The fact is, Miller wants to ski the way he wants to ski, which can be summed up in the word "hellbent." Sometimes, it doesn't go so well, especially when his heart is not in it (see, Turin). Sometimes, he does OK (see, Vancouver).

But part of the reason that has worked out for him here is that he's come in with no expectations.

Perhaps the most telling measure of his transformation both on and off the course is that, in many ways, he – not Lindsey Vonn – has become the great American success story of the Vancouver Winter Olympics.

If you'd told that to NBC before the Olympics began, they would have floated you off on your own ice floe with mukluks and multimillion-dollar severance package.

Even now, Miller isn't likely to be pressing his face to the window of the "Today Show" studio, begging to tell the story of how The Grinch Who Stole Turin has seen the error of his ways. He told a Canadian television crew Sunday that there are still some things he doesn’t like about the Olympics. He didn't elaborate.

“The three medals are a distraction,” he added later.
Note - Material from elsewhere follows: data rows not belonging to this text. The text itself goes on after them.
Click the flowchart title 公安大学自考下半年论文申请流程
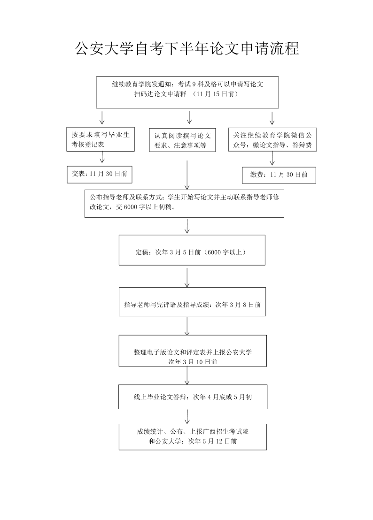[x=186, y=48]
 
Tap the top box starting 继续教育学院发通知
[x=187, y=92]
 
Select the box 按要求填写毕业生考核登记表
[x=101, y=139]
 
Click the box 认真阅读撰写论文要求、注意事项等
[x=183, y=140]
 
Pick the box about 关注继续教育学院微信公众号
[x=272, y=139]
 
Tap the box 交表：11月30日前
[x=100, y=174]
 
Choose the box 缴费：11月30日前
[x=279, y=175]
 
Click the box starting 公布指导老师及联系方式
[x=184, y=203]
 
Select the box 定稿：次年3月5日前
[x=192, y=252]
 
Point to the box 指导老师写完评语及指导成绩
[x=192, y=305]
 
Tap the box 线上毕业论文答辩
[x=193, y=397]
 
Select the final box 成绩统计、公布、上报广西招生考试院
[x=193, y=436]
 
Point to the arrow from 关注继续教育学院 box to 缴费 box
[x=272, y=160]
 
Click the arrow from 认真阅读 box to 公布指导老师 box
[x=187, y=174]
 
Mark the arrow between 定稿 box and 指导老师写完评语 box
[x=187, y=277]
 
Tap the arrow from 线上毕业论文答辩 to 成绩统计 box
[x=187, y=416]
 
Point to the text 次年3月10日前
[x=193, y=362]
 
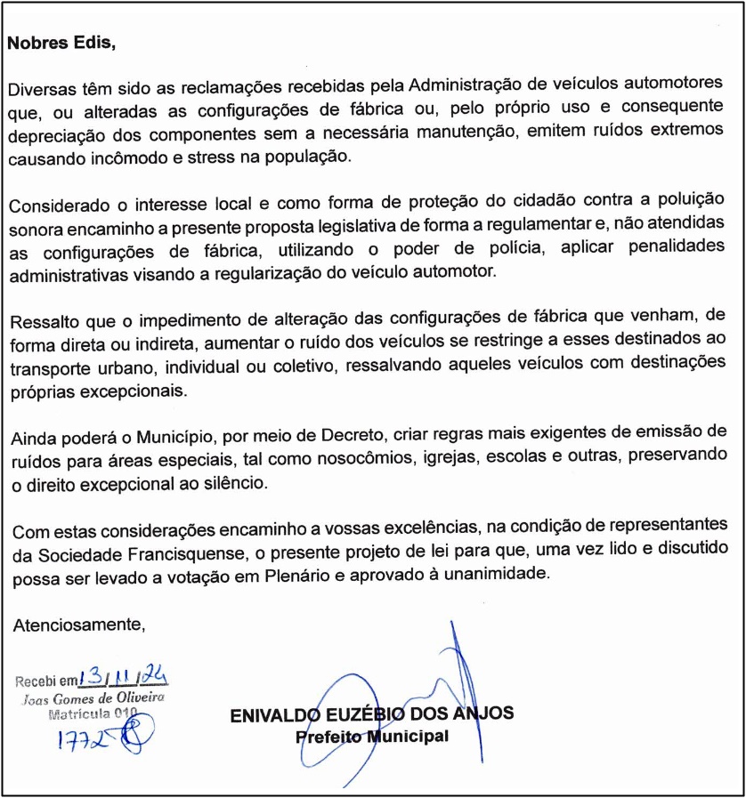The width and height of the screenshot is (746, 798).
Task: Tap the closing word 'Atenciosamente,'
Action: [78, 625]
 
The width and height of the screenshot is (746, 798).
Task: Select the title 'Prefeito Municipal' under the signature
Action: [372, 738]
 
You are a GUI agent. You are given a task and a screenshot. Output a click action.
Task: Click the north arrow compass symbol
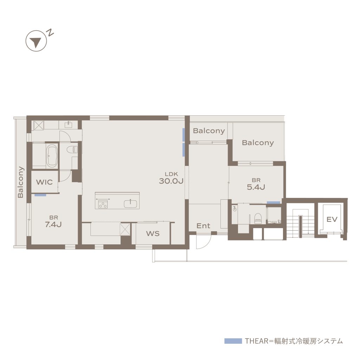pos(36,41)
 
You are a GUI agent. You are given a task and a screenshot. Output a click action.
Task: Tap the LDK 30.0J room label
pos(171,178)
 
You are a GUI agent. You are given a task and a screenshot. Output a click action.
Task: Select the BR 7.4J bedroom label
pos(53,221)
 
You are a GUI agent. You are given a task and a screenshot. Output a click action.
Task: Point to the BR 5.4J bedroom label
pos(256,184)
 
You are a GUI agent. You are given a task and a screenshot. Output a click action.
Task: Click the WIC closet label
pos(44,182)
Here come the distractions

So far, he has been able to generally steer clear of those distractions. But they might be just beginning if VONNcouver becomes the Millerympics.
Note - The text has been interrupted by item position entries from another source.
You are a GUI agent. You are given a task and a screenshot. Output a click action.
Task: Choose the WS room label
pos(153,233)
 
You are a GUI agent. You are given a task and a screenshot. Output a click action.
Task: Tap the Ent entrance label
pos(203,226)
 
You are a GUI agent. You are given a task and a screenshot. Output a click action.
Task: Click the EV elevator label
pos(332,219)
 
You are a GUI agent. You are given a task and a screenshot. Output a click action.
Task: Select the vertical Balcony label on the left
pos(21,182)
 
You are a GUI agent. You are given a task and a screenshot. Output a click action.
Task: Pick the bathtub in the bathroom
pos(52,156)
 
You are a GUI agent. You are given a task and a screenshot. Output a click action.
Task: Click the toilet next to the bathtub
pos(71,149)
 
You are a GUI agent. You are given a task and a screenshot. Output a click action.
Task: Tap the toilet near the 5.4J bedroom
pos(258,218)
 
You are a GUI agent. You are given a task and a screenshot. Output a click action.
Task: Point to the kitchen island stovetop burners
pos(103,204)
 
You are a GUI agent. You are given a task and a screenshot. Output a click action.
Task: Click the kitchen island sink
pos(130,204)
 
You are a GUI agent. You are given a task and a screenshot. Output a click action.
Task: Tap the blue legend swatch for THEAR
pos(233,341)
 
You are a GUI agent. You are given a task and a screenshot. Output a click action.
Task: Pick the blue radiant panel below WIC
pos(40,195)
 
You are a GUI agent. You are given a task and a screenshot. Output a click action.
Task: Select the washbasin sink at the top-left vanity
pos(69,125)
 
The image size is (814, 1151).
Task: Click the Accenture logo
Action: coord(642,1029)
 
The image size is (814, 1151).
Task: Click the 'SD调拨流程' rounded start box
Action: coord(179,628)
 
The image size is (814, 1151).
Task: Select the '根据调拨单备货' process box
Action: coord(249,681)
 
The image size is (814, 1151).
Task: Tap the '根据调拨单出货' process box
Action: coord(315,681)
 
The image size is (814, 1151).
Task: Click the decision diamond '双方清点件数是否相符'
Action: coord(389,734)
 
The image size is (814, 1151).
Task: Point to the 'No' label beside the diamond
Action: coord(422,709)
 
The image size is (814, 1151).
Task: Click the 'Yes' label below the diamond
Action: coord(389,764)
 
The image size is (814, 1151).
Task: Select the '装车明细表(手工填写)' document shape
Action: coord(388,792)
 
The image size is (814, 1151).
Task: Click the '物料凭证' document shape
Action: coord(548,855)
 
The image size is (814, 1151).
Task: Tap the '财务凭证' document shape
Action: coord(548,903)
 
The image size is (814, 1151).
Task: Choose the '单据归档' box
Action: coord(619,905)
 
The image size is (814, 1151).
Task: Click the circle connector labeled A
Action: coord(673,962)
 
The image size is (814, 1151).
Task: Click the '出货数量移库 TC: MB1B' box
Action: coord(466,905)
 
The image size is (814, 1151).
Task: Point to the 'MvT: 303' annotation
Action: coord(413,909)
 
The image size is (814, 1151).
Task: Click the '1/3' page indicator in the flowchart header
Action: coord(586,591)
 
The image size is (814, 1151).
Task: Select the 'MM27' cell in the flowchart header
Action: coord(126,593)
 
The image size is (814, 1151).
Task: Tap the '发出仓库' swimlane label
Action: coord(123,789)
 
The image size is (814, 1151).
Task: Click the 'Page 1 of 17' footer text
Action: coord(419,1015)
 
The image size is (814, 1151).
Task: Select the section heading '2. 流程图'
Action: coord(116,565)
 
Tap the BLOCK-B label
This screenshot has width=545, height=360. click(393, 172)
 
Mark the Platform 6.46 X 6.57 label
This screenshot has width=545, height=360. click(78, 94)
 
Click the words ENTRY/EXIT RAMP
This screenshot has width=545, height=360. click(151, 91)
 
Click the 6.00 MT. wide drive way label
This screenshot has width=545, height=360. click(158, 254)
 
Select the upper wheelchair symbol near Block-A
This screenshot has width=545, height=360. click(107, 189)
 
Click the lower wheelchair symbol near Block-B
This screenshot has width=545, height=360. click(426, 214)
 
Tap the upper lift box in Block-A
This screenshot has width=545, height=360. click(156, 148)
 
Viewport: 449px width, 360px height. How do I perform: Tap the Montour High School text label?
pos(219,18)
In truth, Miller hasn’t been an elite skier in the slower, technical events – slalom and giant slalom – for three to four years. His World Cup wins in those races generally came earlier in his career.

Since Turin, he has had far more success in the speed events – the downhill and super-G – which have now concluded at the Vancouver Games.

But his slalom run in the combined is a reminder that he still can have flashes of brilliance in any discipline.

On a difficult course set specifically for the slalom specialists in the field, Miller posted the third-fastest time (behind two other Americans, incidentally: Ted Ligety and Will Brandenburg).

It gave the five-medal debate a stronger scent of legitimacy.

Not that Miller is likely to care. “I was proud of my race [Sunday] right when I came across the finish line, not even knowing I had a medal,” he said.